Seja lá o que o Tatuapé tenha virado, a transformação já foi objeto de um sem número de reportagens, algumas publicadas na própria Folha.

Pobre, a mais recente limitou-se a repetir que os empresários comemoram o poder aquisitivo dos moradores, e que estes comemoram seus novos apartamentos e as lojas de grife disponíveis na vizinhança. Ou seja, uma iniciativa editorial que teve como único efeito a alegria dos vendedores de imóveis.

Para ilustrar o quadro de afluência, o jornal se deu por satisfeito com dois personagens: a administradora de uma empresa de ar-condicionado e Manoel Jorge Gonçalves, proprietário da Ação Imóveis.

Como cresci na zona norte e hoje vivo na oeste, o nome não me disse nada. Precisei do alerta de dois moradores da zona leste para descobrir que a ausência de novidade era o menor dos problemas da reportagem. No generoso espaço concedido a Gonçalves, a Folha simplesmente omitiu que ele é candidato a vereador.

Pelos leitores _um do Tatuapé e outro da vizinha Água Rasa_ fiquei sabendo que o “Mané da Ação”, como é conhecido, tentou se eleger deputado em 1998 pelo Prona. Não conseguiu. Agora busca vaga na Câmara pelo PPB.

Sua propaganda, com o nome do candidato sempre associado ao da imobiliária, está espalhada por toda a região.

Na Folha, Gonçalves foi apresentado apenas como o dono “da imobiliária mais influente do Tatuapé, com 30 anos no mercado”.

Falou sobre a expansão dos negócios no local. Ganhou foto e perfil. “Filho de imigrantes portugueses”, ele “fez fortuna e quer continuar no bairro”.

Graças à boa memória de um dos leitores, podemos constatar, na última das páginas reproduzidas ao lado, que o jornal já tinha registrado semelhante declaração de fidelidade às raízes.

Foi em 1991, em reportagem cujo título anunciou que o Jardim Anália Franco havia se tornado o “Morumbi da zona leste” (o Anália Franco é a porção mais rica do Tatuapé).

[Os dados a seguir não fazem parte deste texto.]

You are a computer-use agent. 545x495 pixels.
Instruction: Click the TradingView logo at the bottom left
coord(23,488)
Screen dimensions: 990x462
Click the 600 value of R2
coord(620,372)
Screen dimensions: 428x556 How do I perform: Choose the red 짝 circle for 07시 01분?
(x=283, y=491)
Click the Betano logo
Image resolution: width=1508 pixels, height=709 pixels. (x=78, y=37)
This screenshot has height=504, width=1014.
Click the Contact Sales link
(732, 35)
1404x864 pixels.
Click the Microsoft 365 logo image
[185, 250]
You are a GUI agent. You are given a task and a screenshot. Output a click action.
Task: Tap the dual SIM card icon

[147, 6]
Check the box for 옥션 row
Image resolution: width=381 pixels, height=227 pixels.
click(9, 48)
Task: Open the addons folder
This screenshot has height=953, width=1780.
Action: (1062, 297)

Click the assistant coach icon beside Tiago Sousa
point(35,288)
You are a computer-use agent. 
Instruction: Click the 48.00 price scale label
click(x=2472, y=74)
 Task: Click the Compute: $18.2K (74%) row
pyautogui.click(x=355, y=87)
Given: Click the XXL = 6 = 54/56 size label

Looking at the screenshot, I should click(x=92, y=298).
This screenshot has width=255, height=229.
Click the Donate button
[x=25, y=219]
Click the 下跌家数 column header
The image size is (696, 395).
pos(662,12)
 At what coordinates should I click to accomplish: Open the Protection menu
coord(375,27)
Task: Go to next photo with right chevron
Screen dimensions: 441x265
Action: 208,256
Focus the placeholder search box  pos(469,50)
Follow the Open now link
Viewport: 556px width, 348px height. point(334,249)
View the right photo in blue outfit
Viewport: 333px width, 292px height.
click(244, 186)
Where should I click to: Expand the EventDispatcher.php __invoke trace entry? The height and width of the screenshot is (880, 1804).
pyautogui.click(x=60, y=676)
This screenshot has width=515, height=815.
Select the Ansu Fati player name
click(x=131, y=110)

Logo abaixo vinha o perfil de um morador emergente: Vicente Viscome. “Nasci e vou morrer aqui”, dizia o dono de revendas de carros, fotografado sorridente na sacada de um recém-adquirido apartamento de 500 m2.

No ano seguinte, ele se candidatou a vereador pela primeira vez. O resto é história. Cassado em 1999, no rastro das investigações da máfia da propina, Viscome hoje habita uma cela menor do que os dormitórios de seu imóvel no Anália Franco.

De volta à reportagem recente, como a Folha pôde incorrer em forma tão tosca de promoção? “Por pura ingenuidade dos profissionais envolvidos na operação”, afirma Nilson de Oliveira, editor de Cotidiano.

“Responsáveis pela produção e edição do material sabiam que Manoel Gonçalves é candidato, mas avaliaram que a informação não era relevante, já que o empresário é, como atestam todas as fontes consultadas, personagem importante a ser ouvido sobre o boom econômico do Tatuapé.” Conclusão do editor: “O erro é incontestável”.

Qual dos dois erros? O esclarecimento trata apenas da omissão, como se esta tivesse sido a única falha. Não é verdade. O erro original foi ter utilizado Gonçalves, em plena campanha, como personagem desse gênero de história.

Há pouco a discutir neste caso, tamanha a evidência do absurdo cometido. É difícil entender que jornalistas da Folha tenham considerado a condição de candidato informação irrelevante. E que agora achem que o problema poderia ter sido resolvido com simples aviso, como se fosse normal entregar ao leitor, sob aparência de notícia, uma extensão do horário eleitoral gratuito.